I currently use 3 UK (live on the border), but am considering moving from them as I am tortured with my phone roaming on to O2 IRL, which costs me.

I like the fact that I can use 3UK and also 3IRL and my incusive mins and texts count on both, but their service is rubbish in the fact that you can't lock the phone and it often roams on to other providers when you don't notice.

Does anyone know if I was to switch over to O2 woudl I be able to use O2 UK and O2 IRL and still use inclusive texts/mins?


----------



## gipimann (4 Jan 2010)

I'm with O2 and I can't use my inclusive minutes when on the UK network.   Calls and texts cost me when I'm in NI or UK.


----------



## RMCF (4 Jan 2010)

gipimann said:


> I'm with O2 and I can't use my inclusive minutes when on the UK network.   Calls and texts cost me when I'm in NI or UK.



Thats disappointing to hear. O2 was going to be my choice of provider. 

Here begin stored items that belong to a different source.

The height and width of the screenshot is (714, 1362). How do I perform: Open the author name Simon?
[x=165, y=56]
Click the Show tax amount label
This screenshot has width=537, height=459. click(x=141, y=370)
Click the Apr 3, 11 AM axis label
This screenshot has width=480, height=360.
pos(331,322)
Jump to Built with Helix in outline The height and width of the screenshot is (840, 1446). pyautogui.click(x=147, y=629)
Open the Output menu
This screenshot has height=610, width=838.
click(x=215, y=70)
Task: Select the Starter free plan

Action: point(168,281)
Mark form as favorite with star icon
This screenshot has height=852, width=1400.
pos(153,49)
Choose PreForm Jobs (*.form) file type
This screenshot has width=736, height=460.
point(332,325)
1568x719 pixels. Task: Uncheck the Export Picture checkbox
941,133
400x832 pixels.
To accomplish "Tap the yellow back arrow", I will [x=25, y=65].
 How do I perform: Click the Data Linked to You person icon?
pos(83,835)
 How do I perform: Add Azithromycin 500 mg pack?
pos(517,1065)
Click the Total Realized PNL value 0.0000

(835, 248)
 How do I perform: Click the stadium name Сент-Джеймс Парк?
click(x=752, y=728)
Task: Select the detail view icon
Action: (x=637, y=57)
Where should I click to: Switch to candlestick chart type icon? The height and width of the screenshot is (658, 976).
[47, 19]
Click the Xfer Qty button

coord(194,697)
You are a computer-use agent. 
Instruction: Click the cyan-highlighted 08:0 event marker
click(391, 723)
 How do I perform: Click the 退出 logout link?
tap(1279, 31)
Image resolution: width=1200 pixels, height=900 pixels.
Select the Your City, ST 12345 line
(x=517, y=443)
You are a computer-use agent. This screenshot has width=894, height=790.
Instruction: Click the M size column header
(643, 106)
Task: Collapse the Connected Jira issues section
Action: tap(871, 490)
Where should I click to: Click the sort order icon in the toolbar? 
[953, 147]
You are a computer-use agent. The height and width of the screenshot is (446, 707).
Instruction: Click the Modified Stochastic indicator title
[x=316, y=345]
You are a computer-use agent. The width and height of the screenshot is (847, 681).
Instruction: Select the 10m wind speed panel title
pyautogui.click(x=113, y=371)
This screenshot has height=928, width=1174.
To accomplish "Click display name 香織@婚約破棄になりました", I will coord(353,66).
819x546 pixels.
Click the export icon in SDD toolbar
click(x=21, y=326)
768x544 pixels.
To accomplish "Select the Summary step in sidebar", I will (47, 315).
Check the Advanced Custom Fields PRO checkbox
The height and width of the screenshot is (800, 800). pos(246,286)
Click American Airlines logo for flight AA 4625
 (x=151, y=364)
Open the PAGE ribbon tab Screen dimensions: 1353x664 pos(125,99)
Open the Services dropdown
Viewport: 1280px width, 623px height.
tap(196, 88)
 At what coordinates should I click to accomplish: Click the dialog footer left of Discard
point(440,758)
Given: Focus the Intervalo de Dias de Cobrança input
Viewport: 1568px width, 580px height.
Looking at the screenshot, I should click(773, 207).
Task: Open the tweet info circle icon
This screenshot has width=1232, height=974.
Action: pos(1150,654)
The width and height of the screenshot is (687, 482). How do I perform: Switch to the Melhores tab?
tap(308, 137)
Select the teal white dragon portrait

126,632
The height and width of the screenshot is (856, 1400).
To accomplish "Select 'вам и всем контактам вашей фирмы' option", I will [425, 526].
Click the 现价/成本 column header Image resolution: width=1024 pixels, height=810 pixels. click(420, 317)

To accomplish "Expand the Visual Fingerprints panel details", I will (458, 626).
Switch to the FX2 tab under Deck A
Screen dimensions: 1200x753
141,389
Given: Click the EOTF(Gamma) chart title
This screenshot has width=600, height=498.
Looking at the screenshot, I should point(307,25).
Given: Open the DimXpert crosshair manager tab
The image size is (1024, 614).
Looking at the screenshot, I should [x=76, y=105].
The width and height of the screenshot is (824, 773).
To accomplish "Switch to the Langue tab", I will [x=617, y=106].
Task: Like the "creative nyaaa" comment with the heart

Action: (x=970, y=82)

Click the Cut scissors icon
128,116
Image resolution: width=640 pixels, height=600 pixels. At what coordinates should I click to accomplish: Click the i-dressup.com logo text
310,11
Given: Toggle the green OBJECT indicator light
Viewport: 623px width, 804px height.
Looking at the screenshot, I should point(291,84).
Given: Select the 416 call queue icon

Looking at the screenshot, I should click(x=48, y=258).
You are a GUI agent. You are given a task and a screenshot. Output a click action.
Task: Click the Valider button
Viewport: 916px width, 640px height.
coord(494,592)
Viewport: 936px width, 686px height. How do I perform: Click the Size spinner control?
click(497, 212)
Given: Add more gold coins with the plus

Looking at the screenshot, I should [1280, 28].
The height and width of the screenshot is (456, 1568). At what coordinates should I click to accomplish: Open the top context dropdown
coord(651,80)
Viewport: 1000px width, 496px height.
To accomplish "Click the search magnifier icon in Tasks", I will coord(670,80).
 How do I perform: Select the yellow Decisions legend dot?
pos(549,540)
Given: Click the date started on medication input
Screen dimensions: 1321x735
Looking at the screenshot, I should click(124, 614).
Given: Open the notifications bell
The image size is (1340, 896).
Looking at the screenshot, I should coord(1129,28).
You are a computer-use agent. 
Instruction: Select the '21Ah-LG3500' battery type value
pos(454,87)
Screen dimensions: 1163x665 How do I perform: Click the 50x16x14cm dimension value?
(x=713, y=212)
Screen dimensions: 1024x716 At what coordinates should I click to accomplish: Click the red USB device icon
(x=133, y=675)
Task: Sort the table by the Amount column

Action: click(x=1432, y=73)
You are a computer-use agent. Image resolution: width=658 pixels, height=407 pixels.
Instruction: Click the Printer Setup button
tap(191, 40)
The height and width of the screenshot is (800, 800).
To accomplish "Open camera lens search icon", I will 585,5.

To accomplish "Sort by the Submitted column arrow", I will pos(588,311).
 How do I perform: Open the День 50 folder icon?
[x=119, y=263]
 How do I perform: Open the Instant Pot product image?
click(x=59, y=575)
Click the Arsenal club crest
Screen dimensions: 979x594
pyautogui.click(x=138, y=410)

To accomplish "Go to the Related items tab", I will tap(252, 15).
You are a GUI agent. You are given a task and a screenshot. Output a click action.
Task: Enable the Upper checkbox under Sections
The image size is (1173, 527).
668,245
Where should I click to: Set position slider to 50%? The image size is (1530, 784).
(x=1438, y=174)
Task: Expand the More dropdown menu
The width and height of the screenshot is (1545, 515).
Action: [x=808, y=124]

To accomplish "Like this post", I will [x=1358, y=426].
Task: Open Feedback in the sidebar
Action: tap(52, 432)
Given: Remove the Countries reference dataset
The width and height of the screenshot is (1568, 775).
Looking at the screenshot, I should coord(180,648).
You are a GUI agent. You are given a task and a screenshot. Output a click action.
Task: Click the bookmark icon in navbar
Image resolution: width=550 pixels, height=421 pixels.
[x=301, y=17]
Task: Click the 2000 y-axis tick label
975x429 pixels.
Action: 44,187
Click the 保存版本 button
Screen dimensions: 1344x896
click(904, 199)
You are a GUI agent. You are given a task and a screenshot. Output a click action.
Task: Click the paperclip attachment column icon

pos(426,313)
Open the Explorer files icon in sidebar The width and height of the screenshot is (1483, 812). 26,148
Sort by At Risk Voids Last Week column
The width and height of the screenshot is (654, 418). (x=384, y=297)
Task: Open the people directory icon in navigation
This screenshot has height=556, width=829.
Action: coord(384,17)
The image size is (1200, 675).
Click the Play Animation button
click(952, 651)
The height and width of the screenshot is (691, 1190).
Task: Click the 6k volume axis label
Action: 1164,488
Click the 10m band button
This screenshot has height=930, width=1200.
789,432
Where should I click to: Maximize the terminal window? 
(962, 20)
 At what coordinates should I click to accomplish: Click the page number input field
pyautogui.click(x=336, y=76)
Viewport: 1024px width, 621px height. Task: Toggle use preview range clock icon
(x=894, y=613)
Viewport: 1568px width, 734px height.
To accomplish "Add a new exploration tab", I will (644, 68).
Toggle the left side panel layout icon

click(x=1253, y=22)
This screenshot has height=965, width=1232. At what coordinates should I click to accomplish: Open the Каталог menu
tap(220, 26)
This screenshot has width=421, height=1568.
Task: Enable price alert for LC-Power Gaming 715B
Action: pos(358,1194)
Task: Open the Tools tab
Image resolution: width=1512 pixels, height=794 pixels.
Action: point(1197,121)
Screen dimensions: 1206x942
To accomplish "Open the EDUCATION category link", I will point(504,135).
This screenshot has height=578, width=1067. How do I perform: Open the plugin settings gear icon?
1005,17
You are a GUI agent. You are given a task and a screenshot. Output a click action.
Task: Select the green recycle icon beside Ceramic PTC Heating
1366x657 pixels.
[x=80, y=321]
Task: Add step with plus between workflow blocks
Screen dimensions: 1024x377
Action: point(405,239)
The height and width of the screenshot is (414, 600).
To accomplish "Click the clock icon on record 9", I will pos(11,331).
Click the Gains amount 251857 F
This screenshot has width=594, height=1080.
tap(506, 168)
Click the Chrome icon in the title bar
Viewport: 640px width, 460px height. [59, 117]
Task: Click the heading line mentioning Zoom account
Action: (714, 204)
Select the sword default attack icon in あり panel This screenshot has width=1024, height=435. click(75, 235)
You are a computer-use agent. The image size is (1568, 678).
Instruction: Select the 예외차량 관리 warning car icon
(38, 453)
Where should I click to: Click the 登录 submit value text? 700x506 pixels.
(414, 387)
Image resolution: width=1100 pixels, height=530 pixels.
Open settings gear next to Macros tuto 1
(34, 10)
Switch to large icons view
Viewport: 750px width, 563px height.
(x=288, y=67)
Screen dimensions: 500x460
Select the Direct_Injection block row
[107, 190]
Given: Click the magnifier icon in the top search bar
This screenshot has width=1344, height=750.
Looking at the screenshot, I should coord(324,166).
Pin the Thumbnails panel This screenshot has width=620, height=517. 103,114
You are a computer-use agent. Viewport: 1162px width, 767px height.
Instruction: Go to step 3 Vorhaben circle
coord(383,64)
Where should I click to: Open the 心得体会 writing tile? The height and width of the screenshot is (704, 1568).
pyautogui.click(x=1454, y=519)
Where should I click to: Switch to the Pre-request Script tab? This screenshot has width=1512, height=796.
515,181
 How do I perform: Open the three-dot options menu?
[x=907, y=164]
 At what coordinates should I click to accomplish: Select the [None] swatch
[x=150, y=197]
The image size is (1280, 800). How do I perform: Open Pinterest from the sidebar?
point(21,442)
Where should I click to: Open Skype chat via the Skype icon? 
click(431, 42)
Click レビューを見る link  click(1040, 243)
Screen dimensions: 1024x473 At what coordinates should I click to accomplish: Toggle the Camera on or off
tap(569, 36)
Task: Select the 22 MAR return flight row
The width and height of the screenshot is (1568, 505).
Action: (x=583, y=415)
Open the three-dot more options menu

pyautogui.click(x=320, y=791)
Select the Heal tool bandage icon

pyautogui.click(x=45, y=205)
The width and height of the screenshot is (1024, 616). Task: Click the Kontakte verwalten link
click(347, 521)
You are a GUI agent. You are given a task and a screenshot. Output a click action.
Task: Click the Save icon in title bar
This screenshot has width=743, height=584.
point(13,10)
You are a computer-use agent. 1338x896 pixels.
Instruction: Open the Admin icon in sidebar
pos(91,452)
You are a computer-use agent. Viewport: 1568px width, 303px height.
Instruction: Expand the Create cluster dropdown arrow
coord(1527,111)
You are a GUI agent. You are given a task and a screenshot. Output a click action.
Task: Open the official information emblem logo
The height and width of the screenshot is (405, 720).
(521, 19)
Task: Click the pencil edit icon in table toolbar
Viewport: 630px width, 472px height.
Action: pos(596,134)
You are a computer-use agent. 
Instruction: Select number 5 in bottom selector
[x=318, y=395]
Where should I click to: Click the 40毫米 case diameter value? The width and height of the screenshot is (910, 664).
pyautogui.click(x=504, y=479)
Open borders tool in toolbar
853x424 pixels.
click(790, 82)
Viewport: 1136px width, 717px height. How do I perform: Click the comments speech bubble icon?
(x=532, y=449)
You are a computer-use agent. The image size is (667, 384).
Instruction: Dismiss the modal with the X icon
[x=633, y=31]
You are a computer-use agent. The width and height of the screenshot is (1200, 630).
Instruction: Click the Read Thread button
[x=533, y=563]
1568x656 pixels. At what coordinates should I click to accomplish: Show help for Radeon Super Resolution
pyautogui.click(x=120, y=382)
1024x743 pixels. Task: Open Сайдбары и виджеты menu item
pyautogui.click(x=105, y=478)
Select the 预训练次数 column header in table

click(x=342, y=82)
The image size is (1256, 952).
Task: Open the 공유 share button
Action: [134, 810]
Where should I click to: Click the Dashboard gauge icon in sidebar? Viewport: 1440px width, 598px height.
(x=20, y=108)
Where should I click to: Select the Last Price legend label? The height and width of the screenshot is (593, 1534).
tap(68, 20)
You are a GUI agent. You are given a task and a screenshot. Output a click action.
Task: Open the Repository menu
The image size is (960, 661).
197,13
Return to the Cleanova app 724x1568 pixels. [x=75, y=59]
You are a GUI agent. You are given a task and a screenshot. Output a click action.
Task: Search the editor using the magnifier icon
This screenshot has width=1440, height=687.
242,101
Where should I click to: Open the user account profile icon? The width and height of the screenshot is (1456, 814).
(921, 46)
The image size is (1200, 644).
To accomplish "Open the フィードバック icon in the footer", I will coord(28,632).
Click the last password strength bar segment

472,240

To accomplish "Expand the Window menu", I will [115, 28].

Perhaps if I get an O2 UK account it might allow me to roam in Ireland?


----------



## anniemac (7 Jan 2010)

I have to be honest - live on border and have o2 contract for way too long [ reason being all family on O2] they are REALLY bad to contract to, their staff are a so difficult to deal with now compared to say 18 months ago. I will be out of contract in June and will NEVER use o2 again. Look to ANY other provider if you are near the border - vodafone seems to be working really hard to help with this situation and I know about 20 + other people beside me who have gone to VF or 3. sorry not any help!


----------



## ardmacha (11 Jan 2010)

In general prepaid subscribers may do better here, as they can use credit throughout Ireland without having their minutes confined to three quarters of the country. For bill pay O2 actually do have a provision to use minutes in NI, they tried to abolish this in September, but there were so many complaints that they didn't. That said O2 are indeed decreasingly helpful, one good resource is their forum. You can ask the forum people to put you on the tariff. See this thread on the cross border issue

[broken link removed]


----------



## ardmacha (18 Feb 2010)

O2 have now restricted the free use of minutes roaming in Britain, but have kept this for NI. Hopefully this will be the long term situation.



O2 UK also have a very useful "Ireland" add on.


----------